The Unilever veteran also said she wanted to see clear measurement standards in place to help CPG brands measure the value of their spend against products that didn’t fall into the direct-to-consumer bucket.

What might work for SmartyPants vitamins might not work for Vaseline:”[Retail partners] need to bring value for money. Otherwise, we’ll go to the channels that do.”

As brand and performance converge closer together, however, Braams remained conscious about not putting all her media spend in one basket, even if retail media does offer simpler measurement and “quicker ROI.”

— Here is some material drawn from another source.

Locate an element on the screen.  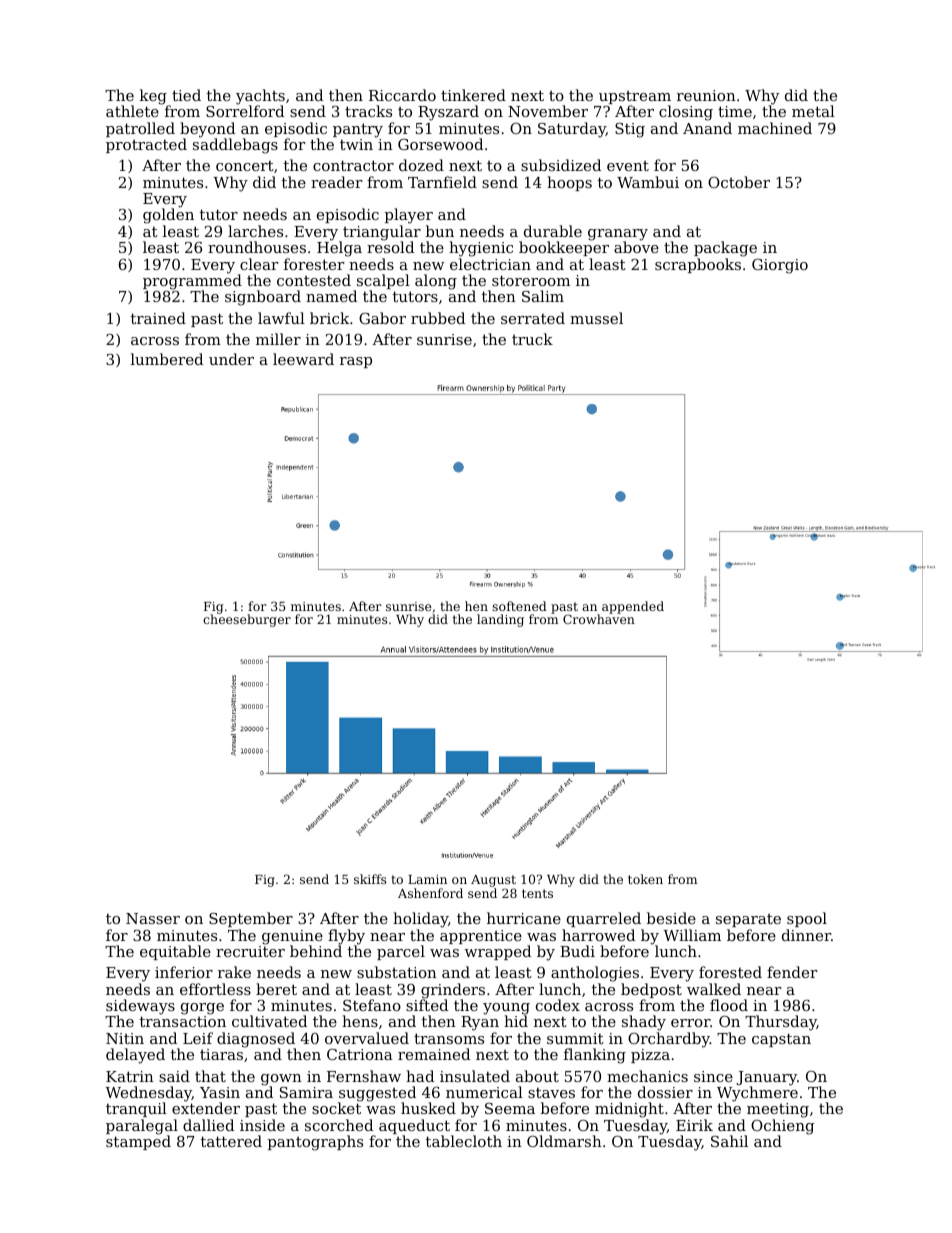
tattered is located at coordinates (231, 1141).
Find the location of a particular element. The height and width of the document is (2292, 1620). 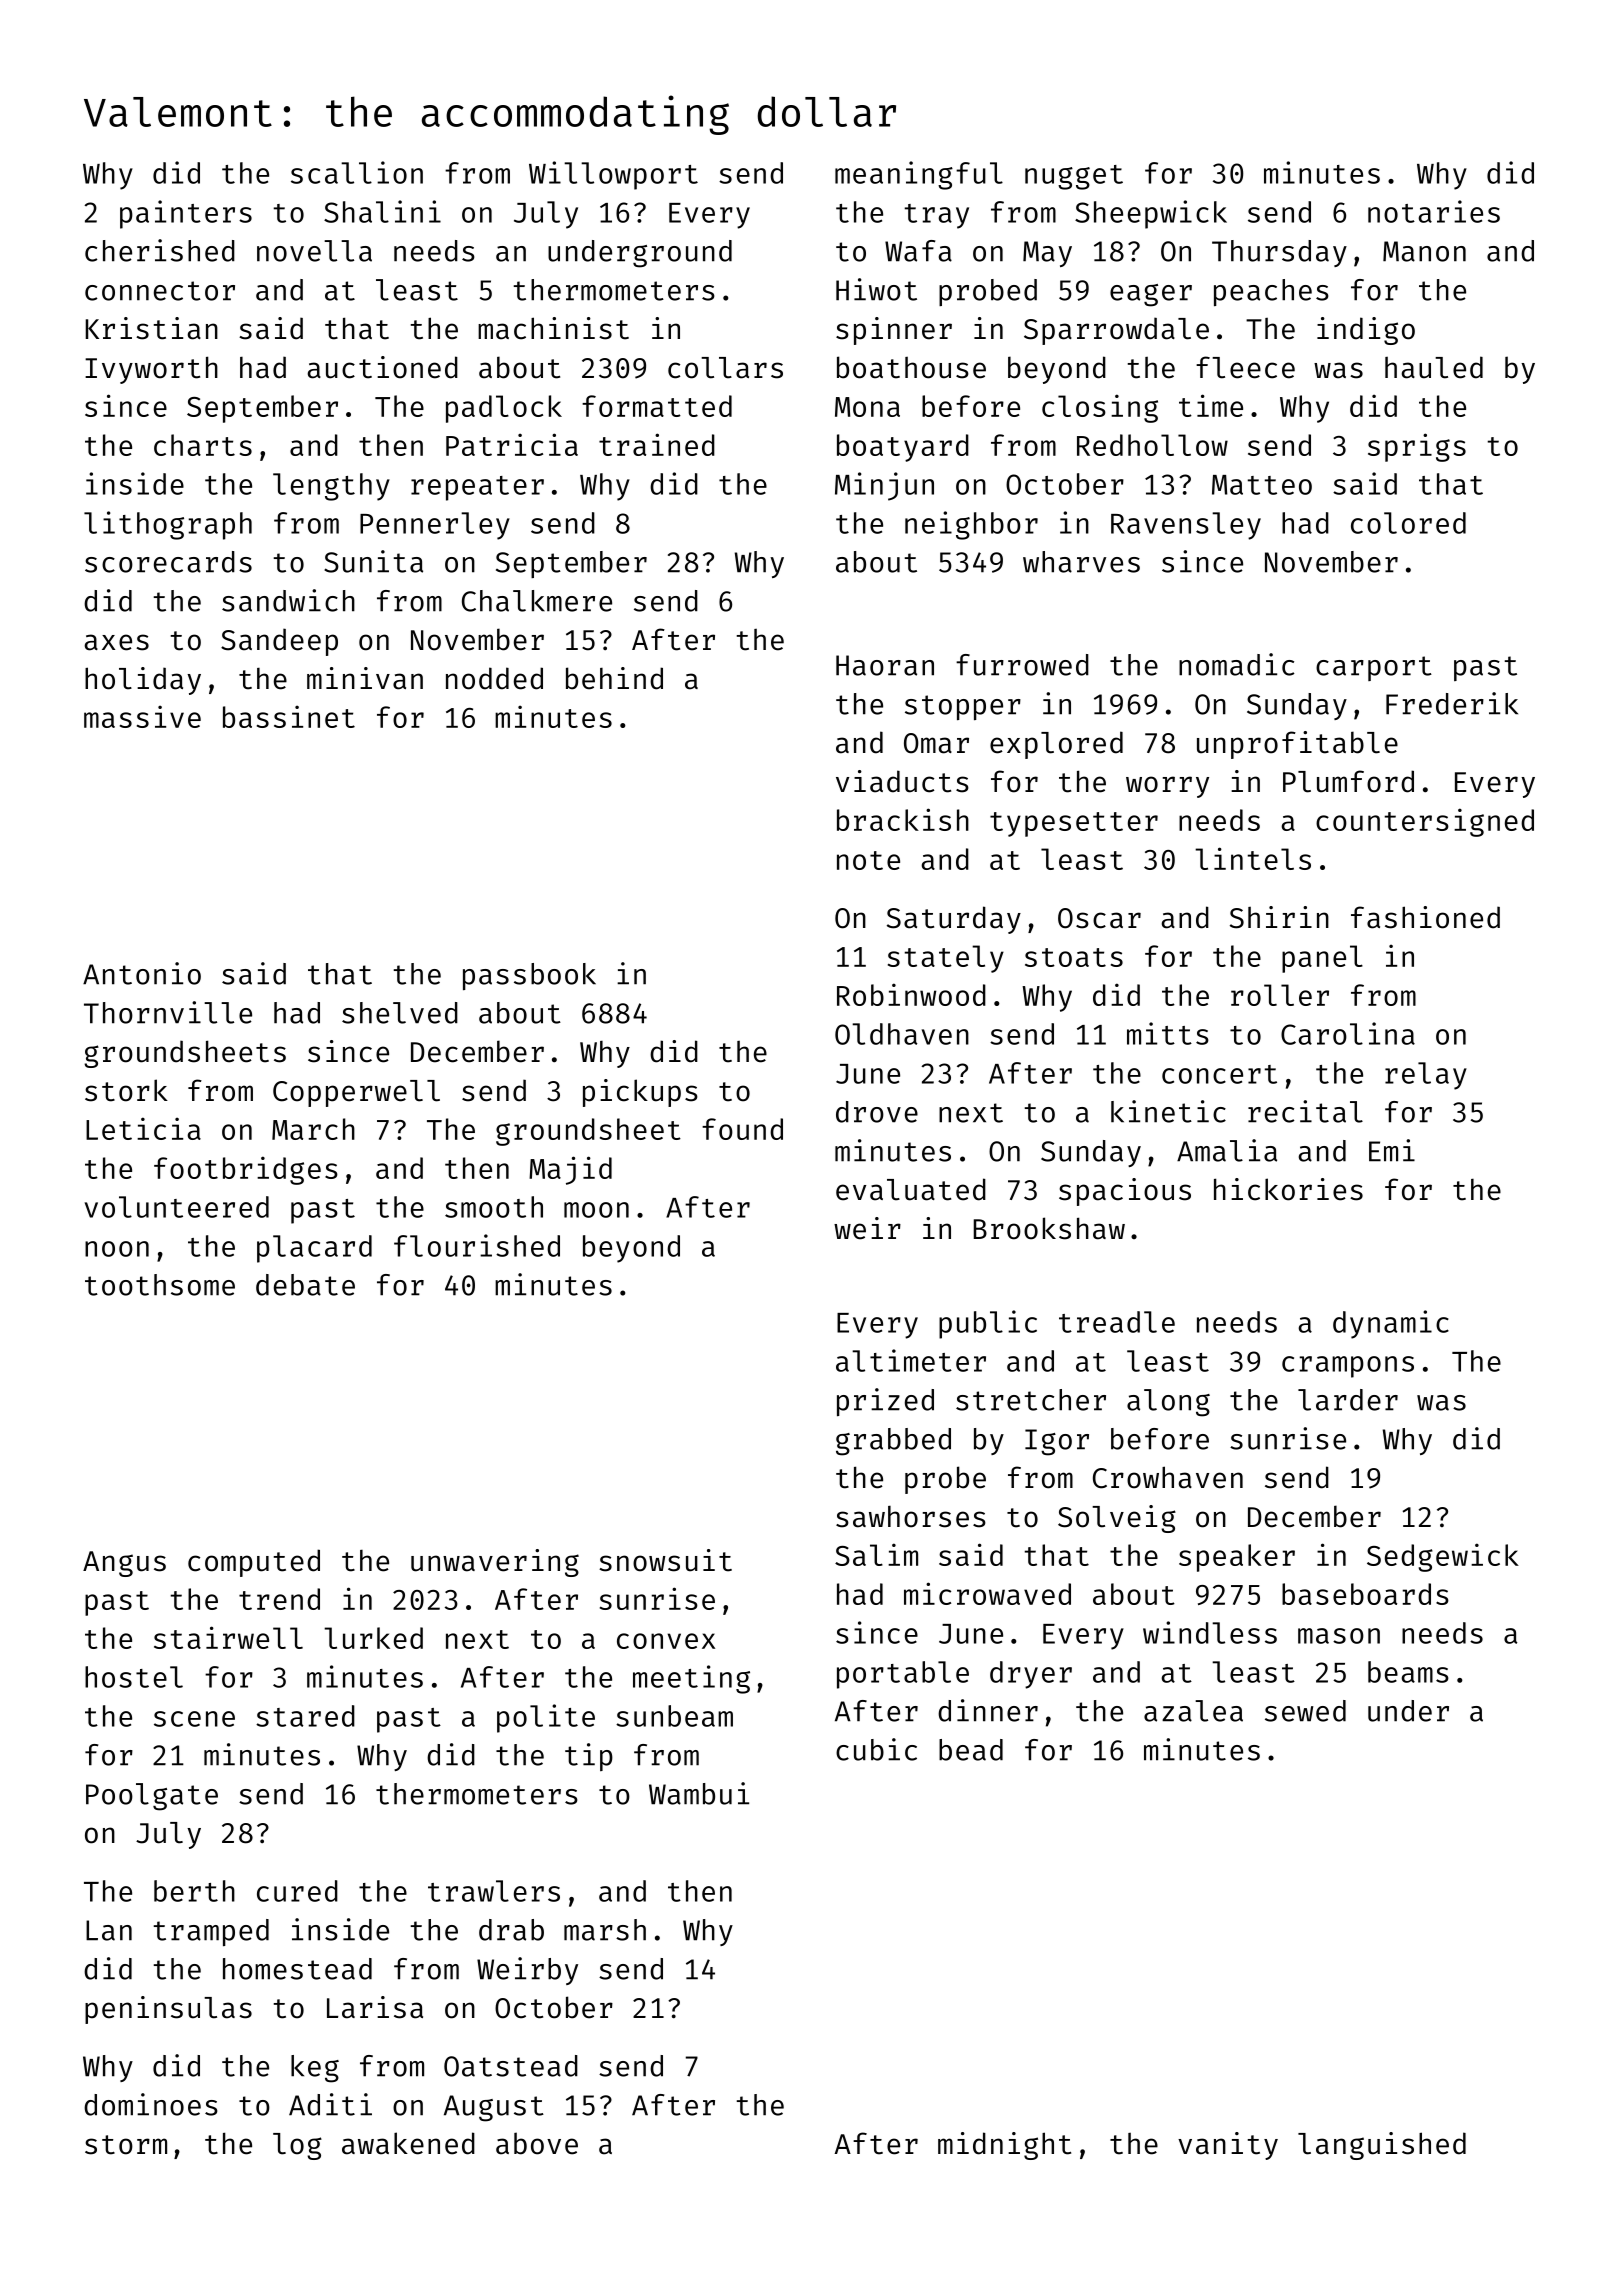

midnight is located at coordinates (1004, 2146).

“I don’t want all my money to go into short-term buys,” she said. “I want to make sure I find the right balance with the long-term, investing in brands, investing in brand power and investing in brand equity.”

She admitted it was a challenge to set up the business in the right way to capitalize on the burgeoning space, saying the digital hub restructure had been key.

The Ben & Jerry’s brand just reported a bumper quarter after inflation-pressed price hikes helped compensate for a sales drop. Turnover climbed 17.8% year-on-year to reach $15.8 billion in the three months to November.

Braams credit the “power” of Unilever’s brands for helping it navigate the current uncertain economic global outlook.